Amyloid diseases involve specific protein misfolding events and formation of fibrillar deposits. The symptoms of these diseases are broad and dependent on site of accumulation, with different amyloid proteins depositing in specific tissues or systematically. One such protein is transthyretin (TTR) associated with senile systemic amyloidosis, familial amyloid polyneuropathy and familial amyloid cardiomyopathy. We show that the glycosaminoglycan heparan sulfate (HS) can be co-localized with TTR in elder myopathic heart tissue and identify residue 24-35 of TTR as the binding site of HS. Moreover, we show that heparin, a HS homolog, can promote fibril formation and accumulation of TTR using cell cultures and a Drosophila in vivo model.
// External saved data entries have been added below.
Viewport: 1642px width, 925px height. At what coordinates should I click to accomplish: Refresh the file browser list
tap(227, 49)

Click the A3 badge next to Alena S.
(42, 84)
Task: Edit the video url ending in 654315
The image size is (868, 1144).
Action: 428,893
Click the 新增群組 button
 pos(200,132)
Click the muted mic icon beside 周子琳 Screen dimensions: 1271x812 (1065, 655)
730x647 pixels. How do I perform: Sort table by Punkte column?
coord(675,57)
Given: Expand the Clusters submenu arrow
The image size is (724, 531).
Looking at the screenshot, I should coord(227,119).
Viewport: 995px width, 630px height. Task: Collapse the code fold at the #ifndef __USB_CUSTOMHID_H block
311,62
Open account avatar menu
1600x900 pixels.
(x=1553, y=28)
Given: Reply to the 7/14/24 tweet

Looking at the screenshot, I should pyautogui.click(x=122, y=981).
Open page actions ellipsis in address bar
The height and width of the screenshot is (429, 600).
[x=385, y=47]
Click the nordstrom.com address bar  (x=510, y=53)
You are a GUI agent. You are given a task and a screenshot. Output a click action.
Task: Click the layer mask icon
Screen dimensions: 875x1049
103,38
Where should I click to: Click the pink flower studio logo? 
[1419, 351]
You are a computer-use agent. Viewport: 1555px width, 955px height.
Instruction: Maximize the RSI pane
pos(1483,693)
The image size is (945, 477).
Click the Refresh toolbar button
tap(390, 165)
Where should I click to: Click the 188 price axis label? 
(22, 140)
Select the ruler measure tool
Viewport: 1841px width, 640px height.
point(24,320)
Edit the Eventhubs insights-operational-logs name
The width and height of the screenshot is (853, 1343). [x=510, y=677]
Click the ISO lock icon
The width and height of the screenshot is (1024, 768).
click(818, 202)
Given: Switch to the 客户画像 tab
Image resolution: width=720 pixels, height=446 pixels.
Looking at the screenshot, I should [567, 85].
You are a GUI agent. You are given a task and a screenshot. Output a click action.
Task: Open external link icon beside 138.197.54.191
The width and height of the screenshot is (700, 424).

It has been shown that certain chaperones are associated with amyloid disease and can promote or inhibit the aggregation into amyloid. BRICHOS is an approximately 100 residue protein domain present in over a 1000 proteins divided into 10 families. BRICHOS containing proteins have been ascribed a wide variety of functions and some are associated with diseases such as respiratory distress syndrome, dementia and cancer. The BRICHOS domains of proSP-C, a precursor protein to lung surfactant protein C, and Bri2, a protein associated with familial British and Danish dementia, can act as chaperones and inhibit amyloid fibril formation of the amyloid-β peptide (Aβ) of Alzheimer’s disease (AD). We show that both proSP-C and Bri2 BRICHOS can prevent aggregation of Aβ in vivo using Drosophila melanogaster as a model organism. Moreover, BRICHOS can inhibit the toxicity of Aβ, increasing the life span and locomotor activity of the flies. We also identify expression of Bri2 in human pancreas and show that Bri2 co-localizes with the islet amyloid polypeptide (IAPP) linked to type 2 diabetes (T2D). Furthermore, Bri2 BRICHOS can inhibit the aggregation of IAPP in vitro and reduce the toxic effects of IAPP in cell cultures and in vivo in a Drosophila model. These results show that the BRICHOS domain inhibits the aggregation and toxicity of both Aβ and IAPP. The BRICHOS domain, in particular the Bri2 BRICHOS domain, could be used as a potential pharmaceutical agent in treatment of amyloid diseases. Similar effects on both Aβ and IAPP suggest that the BRICHOS domain also could effect the amyloid formation and toxicity of other amyloid proteins, which would be an interesting area to further investigate.